A History of Washington Wine

A blue-white stillness, frozen many times over. The soft sweeping and pattering of branches bowing against the ice, as a giant bison scratches against the trunk of a conifer tree. Somewhere, far off, the ice can be heard cracking; struggling to retain its dominance against the disruption of moving, warm water below. The wind picks up for a moment, carrying a piercing stream of tiny crystals; painful diamonds glinting in a bright blue sky.

And then, from a space buried under 2500 feet of obvious winter, the earth suddenly spasms as an opening is ripped through a giant glacial barricade three miles long and ten miles across. Thunder pounds across the freezing desert as an ocean of churning water swallows the world.

This is the Pacific Northwest at the end of the last Ice Age, approximately 12,000 – 15,000 years ago. As the Cordilleran ice sheet made its way out of Canada, it dammed the Clark Fork River at the Idaho/Montana border. The resulting reservoir—500 cubic miles of water at its peak, and as big as Lakes Erie and Ontario combined—was Glacial Lake Missoula.

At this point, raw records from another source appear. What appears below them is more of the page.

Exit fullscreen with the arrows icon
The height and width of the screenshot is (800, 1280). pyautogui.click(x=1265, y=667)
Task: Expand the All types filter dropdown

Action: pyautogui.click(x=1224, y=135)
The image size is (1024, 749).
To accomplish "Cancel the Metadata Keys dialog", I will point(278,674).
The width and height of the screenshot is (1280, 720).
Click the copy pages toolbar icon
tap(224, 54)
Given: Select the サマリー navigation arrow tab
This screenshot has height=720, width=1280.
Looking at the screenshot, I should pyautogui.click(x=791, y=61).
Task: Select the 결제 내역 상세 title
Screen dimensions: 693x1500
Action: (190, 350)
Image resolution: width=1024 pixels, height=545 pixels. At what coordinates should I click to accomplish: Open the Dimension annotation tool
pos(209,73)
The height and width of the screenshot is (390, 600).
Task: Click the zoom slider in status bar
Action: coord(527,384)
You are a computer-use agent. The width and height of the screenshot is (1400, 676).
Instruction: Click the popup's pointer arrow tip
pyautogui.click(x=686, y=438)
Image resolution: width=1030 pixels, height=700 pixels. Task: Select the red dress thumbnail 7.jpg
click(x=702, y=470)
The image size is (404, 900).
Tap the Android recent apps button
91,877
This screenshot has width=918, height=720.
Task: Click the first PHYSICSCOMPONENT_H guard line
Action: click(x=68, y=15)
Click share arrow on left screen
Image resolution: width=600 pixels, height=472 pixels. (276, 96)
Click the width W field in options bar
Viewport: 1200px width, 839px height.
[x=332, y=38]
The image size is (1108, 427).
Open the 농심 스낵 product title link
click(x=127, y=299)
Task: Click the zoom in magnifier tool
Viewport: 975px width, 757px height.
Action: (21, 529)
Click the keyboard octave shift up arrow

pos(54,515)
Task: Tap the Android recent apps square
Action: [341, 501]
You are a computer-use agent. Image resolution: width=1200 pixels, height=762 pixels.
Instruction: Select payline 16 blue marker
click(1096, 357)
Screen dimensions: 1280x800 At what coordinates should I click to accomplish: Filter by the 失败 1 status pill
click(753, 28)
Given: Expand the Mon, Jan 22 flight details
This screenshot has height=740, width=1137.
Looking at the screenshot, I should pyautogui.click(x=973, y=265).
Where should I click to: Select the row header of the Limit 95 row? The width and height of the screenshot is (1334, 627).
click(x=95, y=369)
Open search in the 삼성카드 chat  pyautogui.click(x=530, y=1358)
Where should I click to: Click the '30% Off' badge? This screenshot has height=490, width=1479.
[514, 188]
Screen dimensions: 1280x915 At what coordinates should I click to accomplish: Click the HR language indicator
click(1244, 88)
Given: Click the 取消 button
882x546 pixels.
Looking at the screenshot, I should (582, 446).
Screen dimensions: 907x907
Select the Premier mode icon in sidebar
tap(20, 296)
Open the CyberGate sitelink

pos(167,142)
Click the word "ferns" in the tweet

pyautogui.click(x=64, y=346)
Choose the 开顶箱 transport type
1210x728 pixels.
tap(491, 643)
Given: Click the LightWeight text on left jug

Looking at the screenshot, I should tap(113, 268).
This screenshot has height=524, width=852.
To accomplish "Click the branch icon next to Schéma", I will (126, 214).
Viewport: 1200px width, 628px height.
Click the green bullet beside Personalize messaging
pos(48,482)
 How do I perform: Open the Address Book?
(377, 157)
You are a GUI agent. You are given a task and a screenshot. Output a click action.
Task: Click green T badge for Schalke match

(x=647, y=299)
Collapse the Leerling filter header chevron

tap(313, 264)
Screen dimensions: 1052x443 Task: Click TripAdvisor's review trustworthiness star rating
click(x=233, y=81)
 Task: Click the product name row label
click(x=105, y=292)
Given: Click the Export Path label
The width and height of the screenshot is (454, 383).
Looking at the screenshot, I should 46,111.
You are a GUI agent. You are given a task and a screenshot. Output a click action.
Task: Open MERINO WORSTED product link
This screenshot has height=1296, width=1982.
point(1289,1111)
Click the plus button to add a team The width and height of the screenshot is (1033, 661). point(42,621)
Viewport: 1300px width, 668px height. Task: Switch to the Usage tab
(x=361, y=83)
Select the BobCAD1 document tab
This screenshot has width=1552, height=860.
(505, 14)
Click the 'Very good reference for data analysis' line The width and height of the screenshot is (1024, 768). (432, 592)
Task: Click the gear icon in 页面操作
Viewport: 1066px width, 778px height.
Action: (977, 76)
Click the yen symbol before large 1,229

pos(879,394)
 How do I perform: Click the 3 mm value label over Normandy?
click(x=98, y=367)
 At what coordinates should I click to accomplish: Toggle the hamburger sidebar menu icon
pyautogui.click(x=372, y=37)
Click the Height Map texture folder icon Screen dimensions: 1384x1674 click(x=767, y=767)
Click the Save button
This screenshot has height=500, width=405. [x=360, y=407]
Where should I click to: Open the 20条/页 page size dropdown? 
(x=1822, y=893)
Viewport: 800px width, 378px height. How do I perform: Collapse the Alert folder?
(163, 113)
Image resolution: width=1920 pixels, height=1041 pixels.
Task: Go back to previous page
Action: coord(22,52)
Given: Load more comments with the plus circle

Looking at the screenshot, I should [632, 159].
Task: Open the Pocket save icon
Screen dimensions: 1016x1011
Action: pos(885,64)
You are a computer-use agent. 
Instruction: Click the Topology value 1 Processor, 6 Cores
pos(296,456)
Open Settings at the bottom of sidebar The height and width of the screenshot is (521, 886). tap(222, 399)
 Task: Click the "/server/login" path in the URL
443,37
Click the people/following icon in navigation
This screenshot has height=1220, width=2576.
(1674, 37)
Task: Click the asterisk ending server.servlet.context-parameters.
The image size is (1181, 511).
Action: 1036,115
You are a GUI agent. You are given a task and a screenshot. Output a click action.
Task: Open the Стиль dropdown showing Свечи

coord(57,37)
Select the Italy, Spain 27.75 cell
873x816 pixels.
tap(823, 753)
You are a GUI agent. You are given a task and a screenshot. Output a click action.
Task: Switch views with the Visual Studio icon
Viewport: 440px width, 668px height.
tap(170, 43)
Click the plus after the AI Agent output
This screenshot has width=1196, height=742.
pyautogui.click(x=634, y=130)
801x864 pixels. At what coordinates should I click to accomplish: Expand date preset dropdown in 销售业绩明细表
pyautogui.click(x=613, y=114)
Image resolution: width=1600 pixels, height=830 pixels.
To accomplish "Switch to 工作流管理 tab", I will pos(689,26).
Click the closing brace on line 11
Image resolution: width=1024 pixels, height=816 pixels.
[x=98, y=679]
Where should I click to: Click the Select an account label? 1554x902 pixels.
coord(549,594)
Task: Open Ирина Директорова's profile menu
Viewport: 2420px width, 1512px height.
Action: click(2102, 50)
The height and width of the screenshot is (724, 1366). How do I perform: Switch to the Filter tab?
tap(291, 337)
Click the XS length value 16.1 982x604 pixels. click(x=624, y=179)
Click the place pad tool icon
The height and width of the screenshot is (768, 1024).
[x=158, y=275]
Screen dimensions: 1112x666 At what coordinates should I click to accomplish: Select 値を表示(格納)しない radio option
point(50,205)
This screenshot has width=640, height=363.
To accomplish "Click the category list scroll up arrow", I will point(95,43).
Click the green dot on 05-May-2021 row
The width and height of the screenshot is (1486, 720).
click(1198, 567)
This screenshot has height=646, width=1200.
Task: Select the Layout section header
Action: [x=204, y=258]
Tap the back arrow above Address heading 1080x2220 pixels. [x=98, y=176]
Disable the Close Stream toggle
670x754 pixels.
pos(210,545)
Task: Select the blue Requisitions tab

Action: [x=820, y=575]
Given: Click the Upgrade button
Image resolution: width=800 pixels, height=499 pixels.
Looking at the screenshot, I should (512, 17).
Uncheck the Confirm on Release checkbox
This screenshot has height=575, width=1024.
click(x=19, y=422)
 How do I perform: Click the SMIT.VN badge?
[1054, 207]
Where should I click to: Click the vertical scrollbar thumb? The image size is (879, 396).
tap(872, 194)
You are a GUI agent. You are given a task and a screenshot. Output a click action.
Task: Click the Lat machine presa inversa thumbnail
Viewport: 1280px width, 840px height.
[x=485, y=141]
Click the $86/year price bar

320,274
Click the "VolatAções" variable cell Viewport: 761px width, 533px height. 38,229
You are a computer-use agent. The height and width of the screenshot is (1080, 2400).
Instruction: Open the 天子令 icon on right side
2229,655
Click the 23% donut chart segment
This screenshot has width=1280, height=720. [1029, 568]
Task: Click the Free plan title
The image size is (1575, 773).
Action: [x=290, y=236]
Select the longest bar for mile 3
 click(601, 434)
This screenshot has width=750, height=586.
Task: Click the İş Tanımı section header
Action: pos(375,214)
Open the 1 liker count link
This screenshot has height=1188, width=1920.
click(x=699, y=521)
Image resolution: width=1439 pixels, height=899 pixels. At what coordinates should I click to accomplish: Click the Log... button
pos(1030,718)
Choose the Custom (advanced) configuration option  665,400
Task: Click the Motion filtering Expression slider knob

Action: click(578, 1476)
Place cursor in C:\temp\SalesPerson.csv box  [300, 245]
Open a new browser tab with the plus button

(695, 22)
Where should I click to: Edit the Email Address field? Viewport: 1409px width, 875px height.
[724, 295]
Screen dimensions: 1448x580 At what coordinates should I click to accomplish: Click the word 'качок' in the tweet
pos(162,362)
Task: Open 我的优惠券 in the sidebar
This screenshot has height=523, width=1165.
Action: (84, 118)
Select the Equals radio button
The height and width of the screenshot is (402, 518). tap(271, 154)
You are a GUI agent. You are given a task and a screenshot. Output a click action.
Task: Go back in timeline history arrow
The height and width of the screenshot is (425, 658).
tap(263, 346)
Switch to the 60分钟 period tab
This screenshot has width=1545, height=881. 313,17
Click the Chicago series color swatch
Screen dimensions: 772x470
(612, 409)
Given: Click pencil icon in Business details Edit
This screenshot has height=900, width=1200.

Research suggests there were at least 40 of these floods over a span of about 2,000 years. It took about two days for the powerful flood waters—sometimes up to 1,000 feet deep—to tear across Idaho, Oregon and Washington. As it roared toward the Pacific Ocean, the 85-mile-per-hour torrents chewed through everything in their path and carved the earth in ways that are evident to this day.

As glaciers grind against each other, the rocks they’re ferrying inside become pulverized. During warmer periods, the “rock flour” inside the Cordilleran ice sheet flowed as runoff into Glacial Lake Missoula, enriching the water with a cloud of mineral nutrients. Algae bloomed in abundance, thriving off the fertile “soup,” and attracted organisms who fed off the basic foodchain. Over time, the rock flour sifted to the bottom as silt, the organisms that lived off the organic matter during warmer weather froze, the weather warmed once again, and the cycle repeated again and again and again.

When the giant ice dam broke, this rich bath of organic matter washed across the entire flood plain, painting it with thick deposits of nutritious silt. Today, long after the glaciers have melted from the area, the Columbia Valley and surrounds are some of the most fertile agricultural regions in the country.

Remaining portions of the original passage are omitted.